RECORDS SUPPLIED:
● ● ● ●
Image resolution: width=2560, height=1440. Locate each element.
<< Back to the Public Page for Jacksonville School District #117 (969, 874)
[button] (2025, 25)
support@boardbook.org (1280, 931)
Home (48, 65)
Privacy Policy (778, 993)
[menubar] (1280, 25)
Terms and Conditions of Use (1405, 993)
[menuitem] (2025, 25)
● ● ● ●
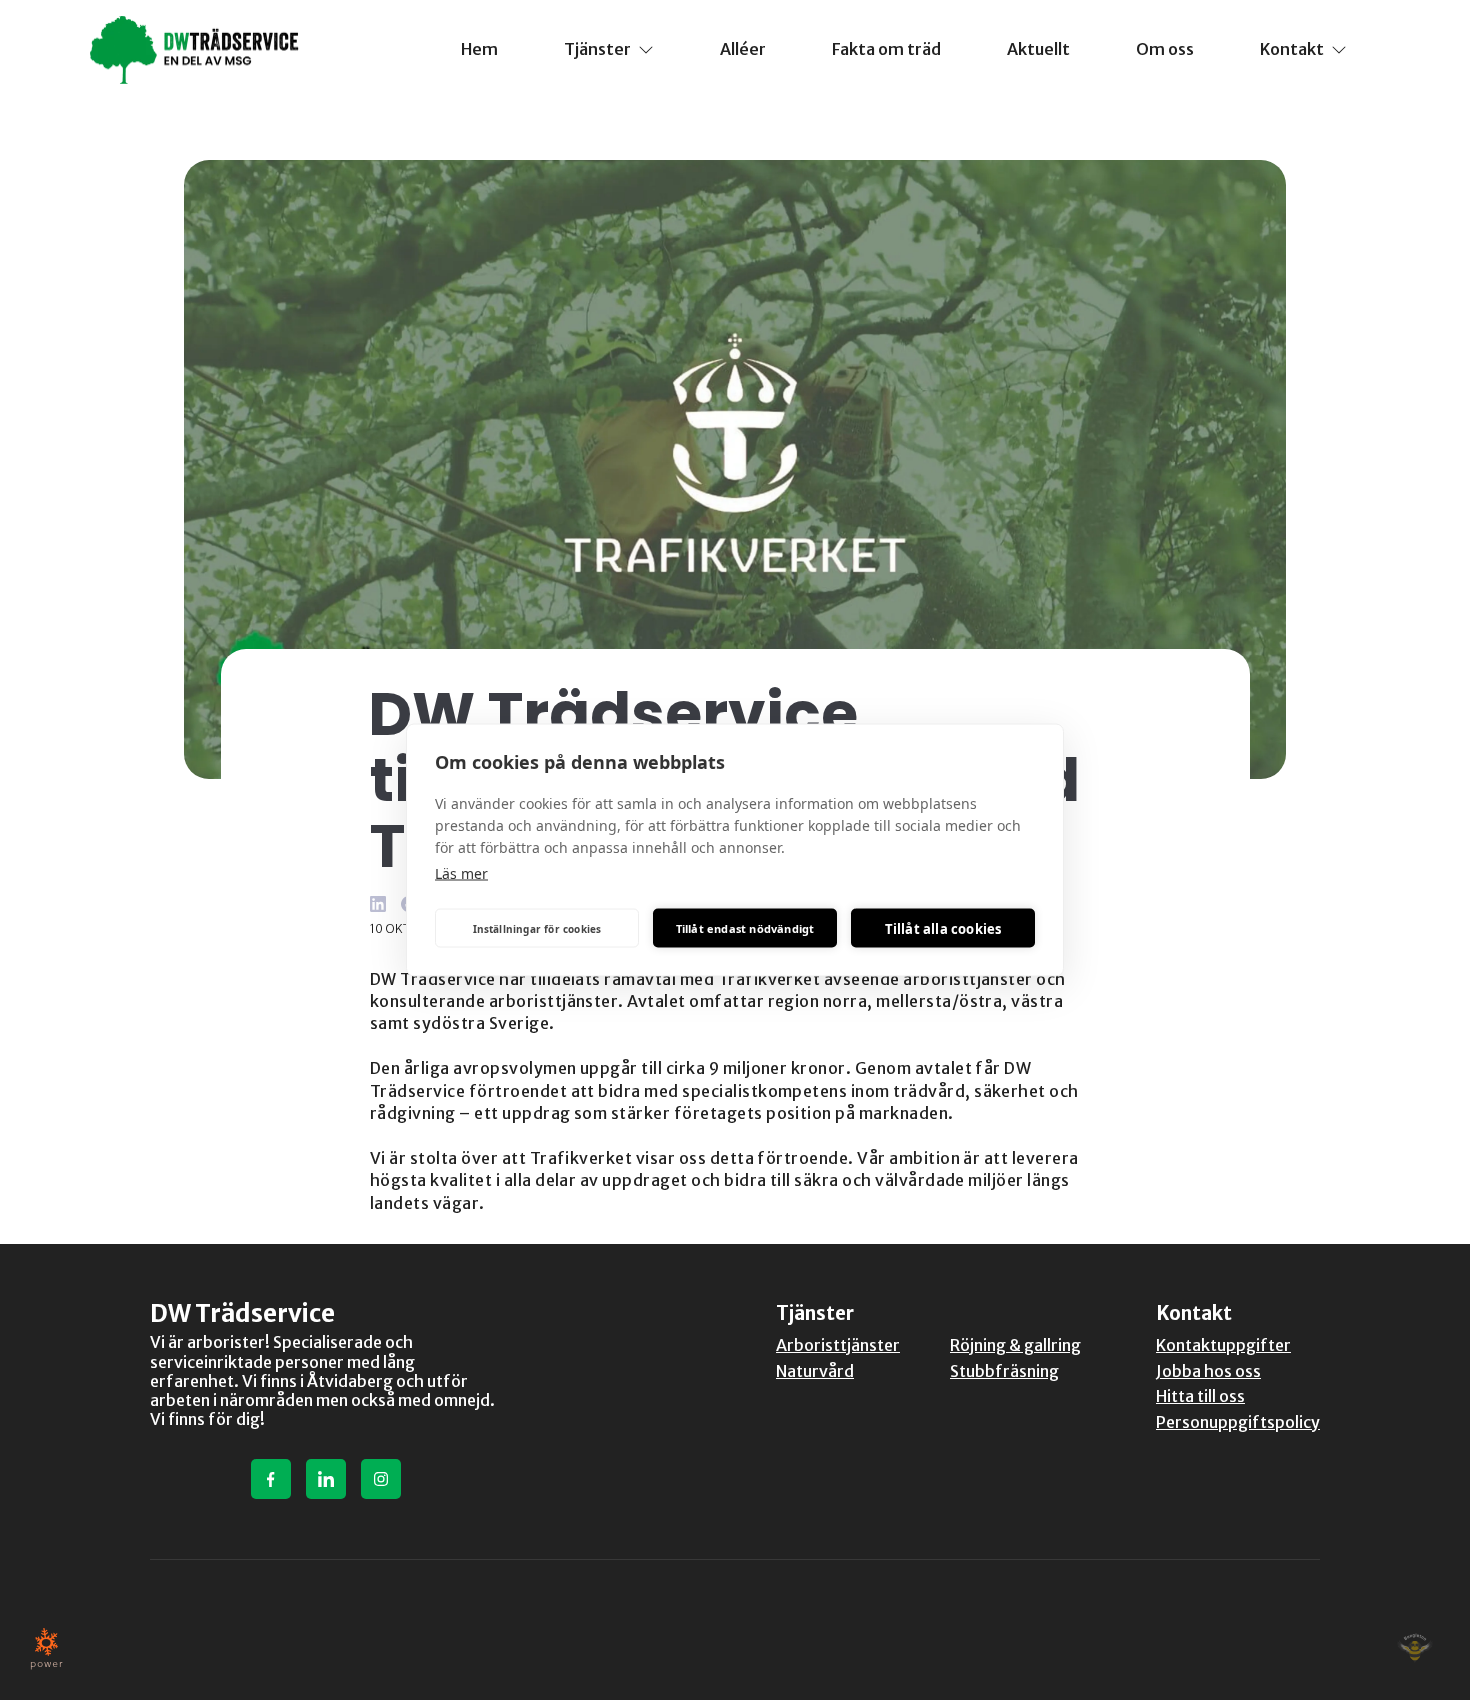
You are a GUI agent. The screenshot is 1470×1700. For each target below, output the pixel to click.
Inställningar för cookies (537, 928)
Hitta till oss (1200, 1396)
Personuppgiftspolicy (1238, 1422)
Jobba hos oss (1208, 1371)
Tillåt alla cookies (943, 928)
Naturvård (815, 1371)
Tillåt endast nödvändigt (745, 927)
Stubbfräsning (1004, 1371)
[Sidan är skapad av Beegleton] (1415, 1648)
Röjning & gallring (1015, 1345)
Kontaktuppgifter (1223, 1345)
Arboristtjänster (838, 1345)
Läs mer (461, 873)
● ● ● ●
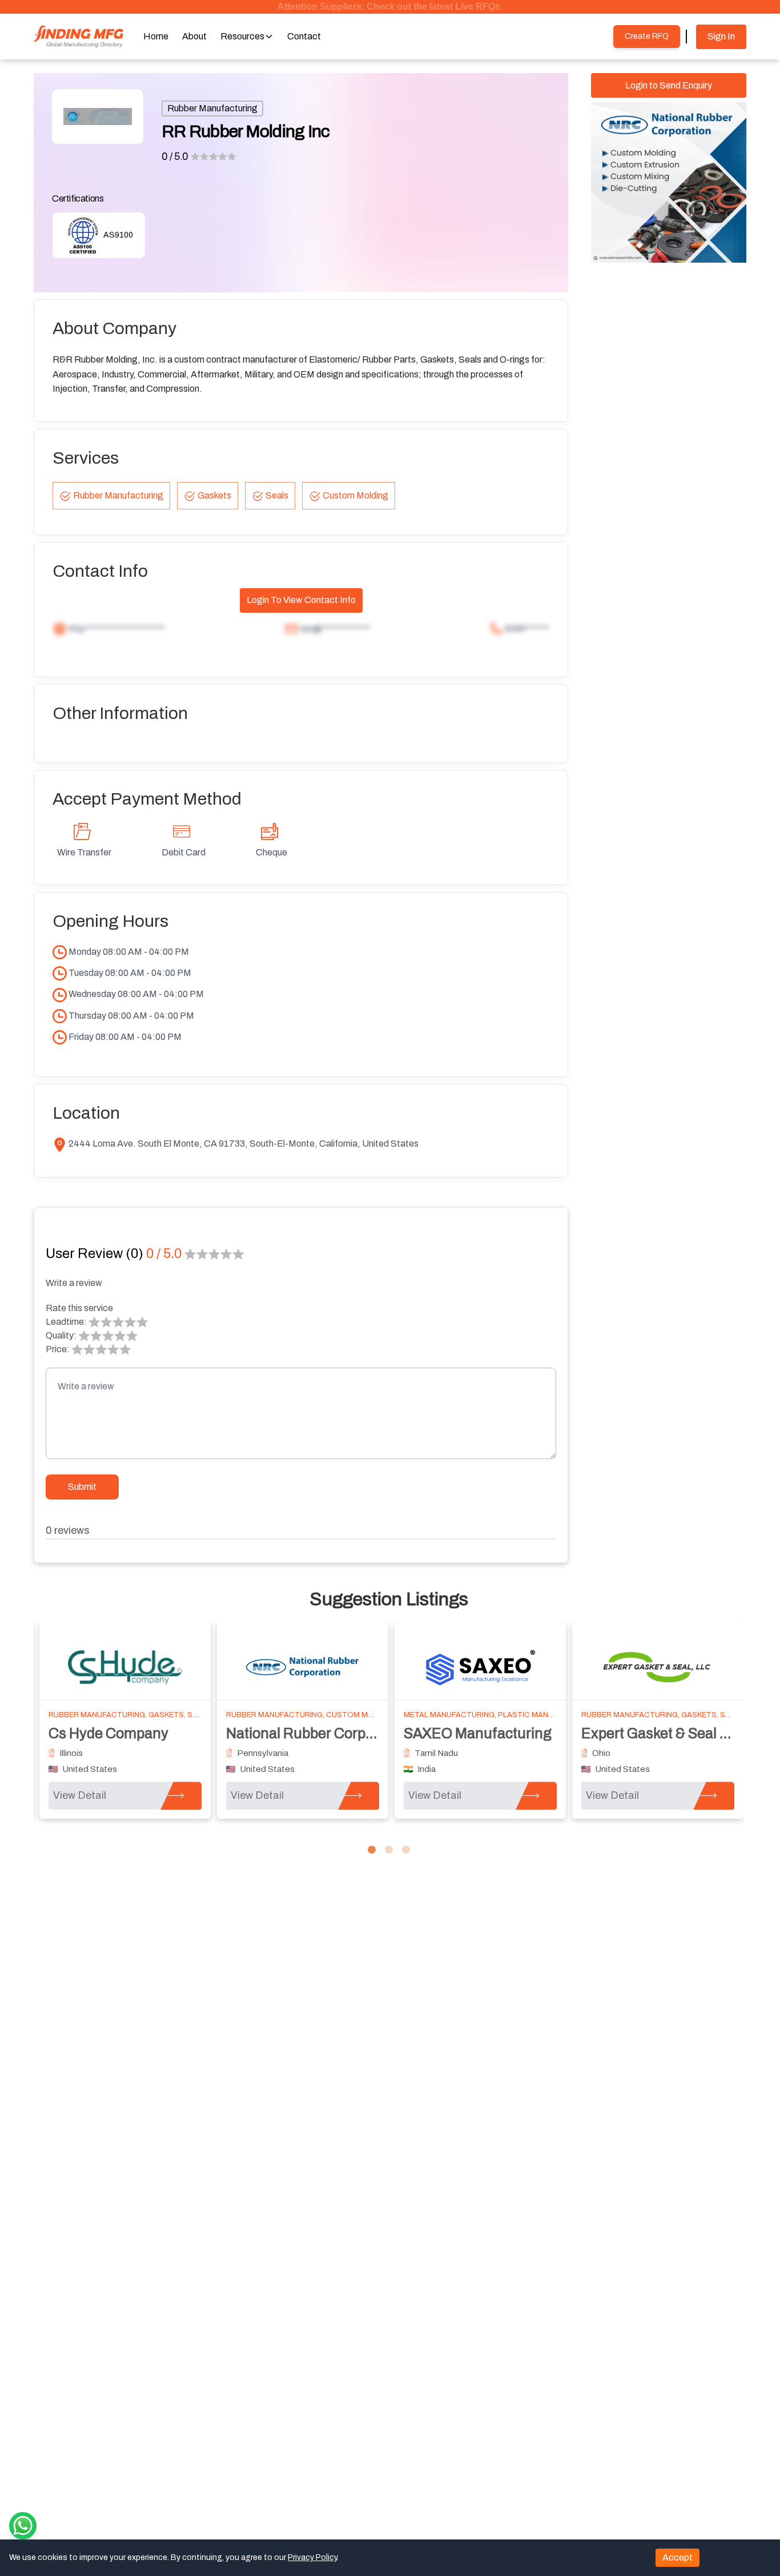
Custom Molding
● ● ● ●
TASK ITEM: Where does the word "cookies" appear in the records above? Return every line that holds it.

COMPLETED TASK:
Inställningar för cookies (537, 928)
Tillåt alla cookies (943, 928)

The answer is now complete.